### Directions for this task
Update the data below by replacing every "Viewport" with "Window" and leaving everything else unchanged.

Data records
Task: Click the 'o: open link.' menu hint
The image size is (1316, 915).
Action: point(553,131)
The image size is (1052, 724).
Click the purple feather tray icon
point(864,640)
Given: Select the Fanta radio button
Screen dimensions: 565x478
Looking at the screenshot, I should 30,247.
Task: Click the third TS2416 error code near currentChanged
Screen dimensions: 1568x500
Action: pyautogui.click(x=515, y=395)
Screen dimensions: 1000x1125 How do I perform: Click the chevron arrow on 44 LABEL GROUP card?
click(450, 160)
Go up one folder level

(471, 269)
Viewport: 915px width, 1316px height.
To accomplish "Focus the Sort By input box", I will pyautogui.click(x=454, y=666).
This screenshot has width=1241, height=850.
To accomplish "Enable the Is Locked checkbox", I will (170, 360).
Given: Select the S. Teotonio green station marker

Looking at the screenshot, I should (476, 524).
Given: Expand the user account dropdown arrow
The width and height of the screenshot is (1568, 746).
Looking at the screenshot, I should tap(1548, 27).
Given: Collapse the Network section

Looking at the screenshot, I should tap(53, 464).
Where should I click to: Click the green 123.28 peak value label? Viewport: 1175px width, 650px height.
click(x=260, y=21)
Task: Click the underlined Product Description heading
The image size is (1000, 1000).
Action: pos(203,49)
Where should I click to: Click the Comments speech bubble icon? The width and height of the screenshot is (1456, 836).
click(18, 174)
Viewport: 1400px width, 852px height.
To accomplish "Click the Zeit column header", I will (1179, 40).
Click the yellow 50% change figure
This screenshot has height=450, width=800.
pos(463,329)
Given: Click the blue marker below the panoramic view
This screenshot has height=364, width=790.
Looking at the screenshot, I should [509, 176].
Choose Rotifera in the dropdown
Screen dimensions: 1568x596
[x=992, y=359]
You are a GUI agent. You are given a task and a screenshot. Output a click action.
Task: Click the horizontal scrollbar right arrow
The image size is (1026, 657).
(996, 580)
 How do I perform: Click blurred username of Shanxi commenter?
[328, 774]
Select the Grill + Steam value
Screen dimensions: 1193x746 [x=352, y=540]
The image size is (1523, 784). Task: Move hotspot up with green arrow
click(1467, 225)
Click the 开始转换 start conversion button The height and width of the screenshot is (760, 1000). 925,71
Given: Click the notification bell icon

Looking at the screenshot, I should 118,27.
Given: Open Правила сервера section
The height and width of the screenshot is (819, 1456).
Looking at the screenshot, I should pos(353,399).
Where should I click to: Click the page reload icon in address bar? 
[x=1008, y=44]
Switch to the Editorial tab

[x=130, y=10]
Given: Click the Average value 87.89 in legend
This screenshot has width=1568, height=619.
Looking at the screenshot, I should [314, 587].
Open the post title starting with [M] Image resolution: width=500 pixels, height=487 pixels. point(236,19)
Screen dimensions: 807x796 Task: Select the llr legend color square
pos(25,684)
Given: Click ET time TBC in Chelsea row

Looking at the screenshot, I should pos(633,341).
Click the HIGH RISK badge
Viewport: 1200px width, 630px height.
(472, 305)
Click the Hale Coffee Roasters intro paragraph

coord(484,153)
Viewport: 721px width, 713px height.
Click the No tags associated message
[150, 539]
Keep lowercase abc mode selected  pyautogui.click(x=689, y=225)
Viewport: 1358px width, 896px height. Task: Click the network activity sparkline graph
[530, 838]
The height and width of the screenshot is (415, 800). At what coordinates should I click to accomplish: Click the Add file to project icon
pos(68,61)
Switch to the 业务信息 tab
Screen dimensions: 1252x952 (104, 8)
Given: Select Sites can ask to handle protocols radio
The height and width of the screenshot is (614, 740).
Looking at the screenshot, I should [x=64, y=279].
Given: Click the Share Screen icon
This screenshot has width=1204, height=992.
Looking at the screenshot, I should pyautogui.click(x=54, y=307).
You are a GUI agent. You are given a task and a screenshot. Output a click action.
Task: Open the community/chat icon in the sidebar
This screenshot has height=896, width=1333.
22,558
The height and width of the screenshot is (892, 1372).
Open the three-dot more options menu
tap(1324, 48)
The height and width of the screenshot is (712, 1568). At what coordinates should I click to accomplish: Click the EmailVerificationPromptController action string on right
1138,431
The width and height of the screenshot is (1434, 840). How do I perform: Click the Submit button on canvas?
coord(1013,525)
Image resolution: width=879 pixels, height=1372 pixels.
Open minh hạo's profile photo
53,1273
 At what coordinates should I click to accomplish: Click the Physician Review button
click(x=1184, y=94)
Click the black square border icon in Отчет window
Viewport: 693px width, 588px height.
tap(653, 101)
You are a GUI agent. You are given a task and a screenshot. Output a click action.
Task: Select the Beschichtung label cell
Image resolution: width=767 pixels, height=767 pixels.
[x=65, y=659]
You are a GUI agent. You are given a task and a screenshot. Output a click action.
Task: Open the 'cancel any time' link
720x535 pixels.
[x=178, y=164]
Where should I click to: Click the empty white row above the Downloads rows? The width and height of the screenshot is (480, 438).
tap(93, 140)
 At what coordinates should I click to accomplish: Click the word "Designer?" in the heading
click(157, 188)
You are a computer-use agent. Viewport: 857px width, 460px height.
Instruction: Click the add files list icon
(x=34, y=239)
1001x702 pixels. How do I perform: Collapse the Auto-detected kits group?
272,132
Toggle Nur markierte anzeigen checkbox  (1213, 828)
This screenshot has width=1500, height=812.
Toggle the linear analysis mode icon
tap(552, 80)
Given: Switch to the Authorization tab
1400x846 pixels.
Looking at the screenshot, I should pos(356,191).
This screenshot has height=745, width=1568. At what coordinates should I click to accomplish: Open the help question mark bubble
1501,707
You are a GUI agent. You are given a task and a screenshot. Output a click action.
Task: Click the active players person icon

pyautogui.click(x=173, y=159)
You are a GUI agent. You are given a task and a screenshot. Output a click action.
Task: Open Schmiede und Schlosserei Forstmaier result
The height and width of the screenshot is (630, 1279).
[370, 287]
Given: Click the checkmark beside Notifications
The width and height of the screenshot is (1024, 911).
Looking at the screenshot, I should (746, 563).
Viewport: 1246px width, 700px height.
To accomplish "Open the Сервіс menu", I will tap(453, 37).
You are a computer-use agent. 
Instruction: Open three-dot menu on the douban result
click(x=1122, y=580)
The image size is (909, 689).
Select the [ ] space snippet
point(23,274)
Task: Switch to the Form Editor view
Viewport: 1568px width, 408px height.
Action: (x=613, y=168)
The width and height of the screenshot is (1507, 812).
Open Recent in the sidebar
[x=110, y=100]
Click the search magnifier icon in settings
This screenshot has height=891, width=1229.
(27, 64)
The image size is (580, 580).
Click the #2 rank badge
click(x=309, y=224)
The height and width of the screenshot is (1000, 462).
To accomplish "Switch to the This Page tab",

### Reply to the exercise
Task: Click the 'o: open link.' menu hint
The image size is (1316, 915).
Action: point(553,131)
The image size is (1052, 724).
Click the purple feather tray icon
point(864,640)
Given: Select the Fanta radio button
Screen dimensions: 565x478
Looking at the screenshot, I should 30,247.
Task: Click the third TS2416 error code near currentChanged
Screen dimensions: 1568x500
Action: pyautogui.click(x=515, y=395)
Screen dimensions: 1000x1125 How do I perform: Click the chevron arrow on 44 LABEL GROUP card?
click(450, 160)
Go up one folder level

(471, 269)
Window: 915px width, 1316px height.
To accomplish "Focus the Sort By input box", I will pyautogui.click(x=454, y=666).
This screenshot has width=1241, height=850.
To accomplish "Enable the Is Locked checkbox", I will (170, 360).
Given: Select the S. Teotonio green station marker

Looking at the screenshot, I should (476, 524).
Given: Expand the user account dropdown arrow
The width and height of the screenshot is (1568, 746).
Looking at the screenshot, I should tap(1548, 27).
Given: Collapse the Network section

Looking at the screenshot, I should tap(53, 464).
Where should I click to: Click the green 123.28 peak value label? Window: 1175px width, 650px height.
click(x=260, y=21)
Task: Click the underlined Product Description heading
The image size is (1000, 1000).
Action: pos(203,49)
Where should I click to: Click the Comments speech bubble icon? The width and height of the screenshot is (1456, 836).
click(18, 174)
Window: 1400px width, 852px height.
To accomplish "Click the Zeit column header", I will (1179, 40).
Click the yellow 50% change figure
This screenshot has height=450, width=800.
pos(463,329)
Given: Click the blue marker below the panoramic view
This screenshot has height=364, width=790.
Looking at the screenshot, I should [509, 176].
Choose Rotifera in the dropdown
Screen dimensions: 1568x596
[x=992, y=359]
You are a GUI agent. You are given a task and a screenshot. Output a click action.
Task: Click the horizontal scrollbar right arrow
The image size is (1026, 657).
(996, 580)
 How do I perform: Click blurred username of Shanxi commenter?
[328, 774]
Select the Grill + Steam value
Screen dimensions: 1193x746 [x=352, y=540]
The image size is (1523, 784). Task: Move hotspot up with green arrow
click(1467, 225)
Click the 开始转换 start conversion button The height and width of the screenshot is (760, 1000). 925,71
Given: Click the notification bell icon

Looking at the screenshot, I should 118,27.
Given: Open Правила сервера section
The height and width of the screenshot is (819, 1456).
Looking at the screenshot, I should pos(353,399).
Where should I click to: Click the page reload icon in address bar? 
[x=1008, y=44]
Switch to the Editorial tab

[x=130, y=10]
Given: Click the Average value 87.89 in legend
This screenshot has width=1568, height=619.
Looking at the screenshot, I should [314, 587].
Open the post title starting with [M] Image resolution: width=500 pixels, height=487 pixels. point(236,19)
Screen dimensions: 807x796 Task: Select the llr legend color square
pos(25,684)
Given: Click ET time TBC in Chelsea row

Looking at the screenshot, I should pos(633,341).
Click the HIGH RISK badge
Window: 1200px width, 630px height.
(472, 305)
Click the Hale Coffee Roasters intro paragraph

coord(484,153)
Window: 721px width, 713px height.
Click the No tags associated message
[150, 539]
Keep lowercase abc mode selected  pyautogui.click(x=689, y=225)
Window: 1358px width, 896px height. Task: Click the network activity sparkline graph
[530, 838]
The height and width of the screenshot is (415, 800). At what coordinates should I click to accomplish: Click the Add file to project icon
pos(68,61)
Switch to the 业务信息 tab
Screen dimensions: 1252x952 (104, 8)
Given: Select Sites can ask to handle protocols radio
The height and width of the screenshot is (614, 740).
Looking at the screenshot, I should [x=64, y=279].
Given: Click the Share Screen icon
This screenshot has width=1204, height=992.
Looking at the screenshot, I should pyautogui.click(x=54, y=307).
You are a GUI agent. You are given a task and a screenshot. Output a click action.
Task: Open the community/chat icon in the sidebar
This screenshot has height=896, width=1333.
22,558
The height and width of the screenshot is (892, 1372).
Open the three-dot more options menu
tap(1324, 48)
The height and width of the screenshot is (712, 1568). At what coordinates should I click to accomplish: Click the EmailVerificationPromptController action string on right
1138,431
The width and height of the screenshot is (1434, 840). How do I perform: Click the Submit button on canvas?
coord(1013,525)
Image resolution: width=879 pixels, height=1372 pixels.
Open minh hạo's profile photo
53,1273
 At what coordinates should I click to accomplish: Click the Physician Review button
click(x=1184, y=94)
Click the black square border icon in Отчет window
Window: 693px width, 588px height.
tap(653, 101)
You are a GUI agent. You are given a task and a screenshot. Output a click action.
Task: Select the Beschichtung label cell
Image resolution: width=767 pixels, height=767 pixels.
[x=65, y=659]
You are a GUI agent. You are given a task and a screenshot. Output a click action.
Task: Open the 'cancel any time' link
720x535 pixels.
[x=178, y=164]
Where should I click to: Click the empty white row above the Downloads rows? The width and height of the screenshot is (480, 438).
tap(93, 140)
 At what coordinates should I click to accomplish: Click the word "Designer?" in the heading
click(157, 188)
You are a computer-use agent. Window: 857px width, 460px height.
Instruction: Click the add files list icon
(x=34, y=239)
1001x702 pixels. How do I perform: Collapse the Auto-detected kits group?
272,132
Toggle Nur markierte anzeigen checkbox  (1213, 828)
This screenshot has width=1500, height=812.
Toggle the linear analysis mode icon
tap(552, 80)
Given: Switch to the Authorization tab
1400x846 pixels.
Looking at the screenshot, I should pos(356,191).
This screenshot has height=745, width=1568. At what coordinates should I click to accomplish: Open the help question mark bubble
1501,707
You are a GUI agent. You are given a task and a screenshot. Output a click action.
Task: Click the active players person icon

pyautogui.click(x=173, y=159)
You are a GUI agent. You are given a task and a screenshot. Output a click action.
Task: Open Schmiede und Schlosserei Forstmaier result
The height and width of the screenshot is (630, 1279).
[370, 287]
Given: Click the checkmark beside Notifications
The width and height of the screenshot is (1024, 911).
Looking at the screenshot, I should (746, 563).
Window: 1246px width, 700px height.
To accomplish "Open the Сервіс menu", I will tap(453, 37).
You are a computer-use agent. 
Instruction: Open three-dot menu on the douban result
click(x=1122, y=580)
The image size is (909, 689).
Select the [ ] space snippet
point(23,274)
Task: Switch to the Form Editor view
Window: 1568px width, 408px height.
Action: (x=613, y=168)
The width and height of the screenshot is (1507, 812).
Open Recent in the sidebar
[x=110, y=100]
Click the search magnifier icon in settings
This screenshot has height=891, width=1229.
(27, 64)
The image size is (580, 580).
Click the #2 rank badge
click(x=309, y=224)
The height and width of the screenshot is (1000, 462).
To accomplish "Switch to the This Page tab",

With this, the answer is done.